Excerpt to read »
When the WPA ended in 1943 Pollock’s first one-man exhibition was held at Peggy Guggenheim’s Art of this Century Gallery, New York, and was followed by exhibitions there nearly every year until 1947. Between 1944 and 1945 he made engraving experiments at Atelier 17 under Stanley William Hayter’s supervision. Few of these were titled and their style was abstract, but the experience greatly influenced the linear quality of his mature painting style (see O’Connor and Thaw, iv, pp. 142–52). By 1948 Pollock had achieved a certain notoriety with the critics. His style evolved from the idiosyncratic surrealism of Male and Female and Moon-woman Cuts the Circle (c. 1943; Paris, Pompidou), through the revisionist cubistic facture of Gothic (1944; New York, MOMA) and Totem Lesson 1 (1944; Atherton, CA, Harry W. Anderson priv. col.) and the lyrical colour of Water Bull (c. 1946; Amsterdam, Stedel. Mus.), to the densely painted Eyes in the Heat (1946; Venice, Guggenheim) and to the first major poured paintings of 1947. The stylistic turning-point coincided chronologically with his marriage and move to East Hampton late in 1945. The rural setting enabled a more direct observation of nature, bringing a new freedom and vitality to his method of working while ‘veiling the image’, which had previously dominated his work.
From 1947 to 1952 Pollock created his most famous poured paintings, which he gave numbers rather than titles to avoid distracting the viewer with associations extraneous to the work. These works were also larger in scale. By 1950 he had painted such works as One: Number 31, 1950 (2.69x5.3 m; New York, MOMA) and Number 32, 1950 (Düsseldorf, Kstsamml. Nordrhein-Westfalen). During these years of intense creativity he was treated by a doctor who allayed his drinking with tranquillizers, but he began to drink heavily again in 1951. From this date Pollock painted in black on unprimed canvas, returning to his earlier symbolic imagery. Number 23, 1951/‘Frogman’ (1.05×1.42 m; Norfolk, VA, Chrysler Mus.), for instance, echoes a motif that can be traced to the drawings used in his Jungian therapy.
By late 1952 Pollock was searching for new breakthroughs, Convergence: Number 10, 1952 (3.96×2.37 m; Buffalo, NY, Albright-Knox A.G.) and Blue Poles: Number 11, 1952 (4.87×2.1 m; Canberra, N.G.) being the results of this effort. His work of 1953, such as Portrait and a Dream (Dallas, TX, Mus. F.A.) and Ocean Greyness (1.46×2.29 m; New York, Guggenheim) recapitulated earlier styles and motifs with new power. The former contrasts a black pouring, which contains a portrait of his wife as Moon-woman, with a flamboyant self-portrait; the latter returns to the grey masking first used in She-wolf (1.7×1.06 m; 1943; New York, MOMA).
Pollock’s health, however, began to fail. Although he created a few strong paintings and drawings he was, by his last years, physically and mentally debilitated, unable to endure the pressures of life or the demands of an art world that claimed him as a leader, while he felt, with more or less justification, that it misunderstood and undervalued his achievements. During the summer of 1956 he was killed in a car accident.

Work request A »
Per the Pollock excerpt, where did Pollock carry out engraving experiments between 1944 and 1945?
Work request B »
Check each statement against the Pollock excerpt and mark it yes or no: (i) Pollock gave his poured paintings numbers instead of titles. (ii) Pollock moved to East Hampton in 1950. (iii) Pollock died in a car accident in the summer of 1956.
The items that follow this Pollock excerpt were taken from a different source.

Data to examine »

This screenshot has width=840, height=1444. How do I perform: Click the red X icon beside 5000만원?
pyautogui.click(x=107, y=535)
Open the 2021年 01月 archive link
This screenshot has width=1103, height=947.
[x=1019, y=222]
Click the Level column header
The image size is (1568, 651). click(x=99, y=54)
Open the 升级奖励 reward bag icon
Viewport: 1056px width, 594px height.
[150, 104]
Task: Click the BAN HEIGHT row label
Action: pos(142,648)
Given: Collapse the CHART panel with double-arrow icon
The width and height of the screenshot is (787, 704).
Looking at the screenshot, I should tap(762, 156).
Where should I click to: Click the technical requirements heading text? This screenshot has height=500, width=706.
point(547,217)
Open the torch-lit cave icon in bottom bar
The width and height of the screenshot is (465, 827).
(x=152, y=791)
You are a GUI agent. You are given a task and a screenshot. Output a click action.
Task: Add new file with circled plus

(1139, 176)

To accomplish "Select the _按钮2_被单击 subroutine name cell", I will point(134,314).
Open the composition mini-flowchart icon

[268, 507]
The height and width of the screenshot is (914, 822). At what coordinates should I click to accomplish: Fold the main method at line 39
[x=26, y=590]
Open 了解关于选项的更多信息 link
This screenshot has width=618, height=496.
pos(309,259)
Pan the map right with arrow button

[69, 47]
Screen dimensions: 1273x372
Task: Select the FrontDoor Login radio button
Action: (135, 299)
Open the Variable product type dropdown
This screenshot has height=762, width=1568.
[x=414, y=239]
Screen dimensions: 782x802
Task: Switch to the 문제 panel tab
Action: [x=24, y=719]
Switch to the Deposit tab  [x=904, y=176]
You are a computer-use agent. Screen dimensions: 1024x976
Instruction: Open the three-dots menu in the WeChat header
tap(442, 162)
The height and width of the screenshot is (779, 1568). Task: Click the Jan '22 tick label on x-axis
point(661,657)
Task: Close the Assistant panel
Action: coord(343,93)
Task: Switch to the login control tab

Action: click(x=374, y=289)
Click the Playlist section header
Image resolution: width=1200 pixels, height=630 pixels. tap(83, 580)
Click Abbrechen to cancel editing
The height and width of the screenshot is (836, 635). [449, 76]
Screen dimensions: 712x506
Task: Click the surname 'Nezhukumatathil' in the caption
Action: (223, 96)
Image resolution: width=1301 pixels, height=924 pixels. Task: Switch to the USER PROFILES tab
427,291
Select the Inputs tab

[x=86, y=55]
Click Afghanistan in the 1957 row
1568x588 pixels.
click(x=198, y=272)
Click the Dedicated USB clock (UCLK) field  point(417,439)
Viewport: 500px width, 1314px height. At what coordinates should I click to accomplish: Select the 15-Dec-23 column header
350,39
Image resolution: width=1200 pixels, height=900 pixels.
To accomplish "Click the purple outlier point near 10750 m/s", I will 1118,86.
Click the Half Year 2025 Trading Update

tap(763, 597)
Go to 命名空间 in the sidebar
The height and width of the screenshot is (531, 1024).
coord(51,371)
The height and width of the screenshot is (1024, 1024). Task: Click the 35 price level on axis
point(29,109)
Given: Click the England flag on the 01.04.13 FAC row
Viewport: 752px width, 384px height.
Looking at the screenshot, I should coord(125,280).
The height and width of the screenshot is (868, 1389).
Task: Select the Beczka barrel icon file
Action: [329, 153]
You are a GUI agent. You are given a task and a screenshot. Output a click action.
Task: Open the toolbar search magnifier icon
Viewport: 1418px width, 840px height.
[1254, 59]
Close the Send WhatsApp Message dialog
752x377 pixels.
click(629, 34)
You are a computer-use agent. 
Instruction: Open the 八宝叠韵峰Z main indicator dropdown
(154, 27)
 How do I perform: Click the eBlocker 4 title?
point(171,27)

Exercise solution A »
At Atelier 17, under Stanley William Hayter's supervision.

Exercise solution B »
(i) Yes: "which he gave numbers rather than titles to avoid distracting the viewer with associations extraneous to the work"
(ii) No: "his marriage and move to East Hampton late in 1945"
(iii) Yes: "During the summer of 1956 he was killed in a car accident."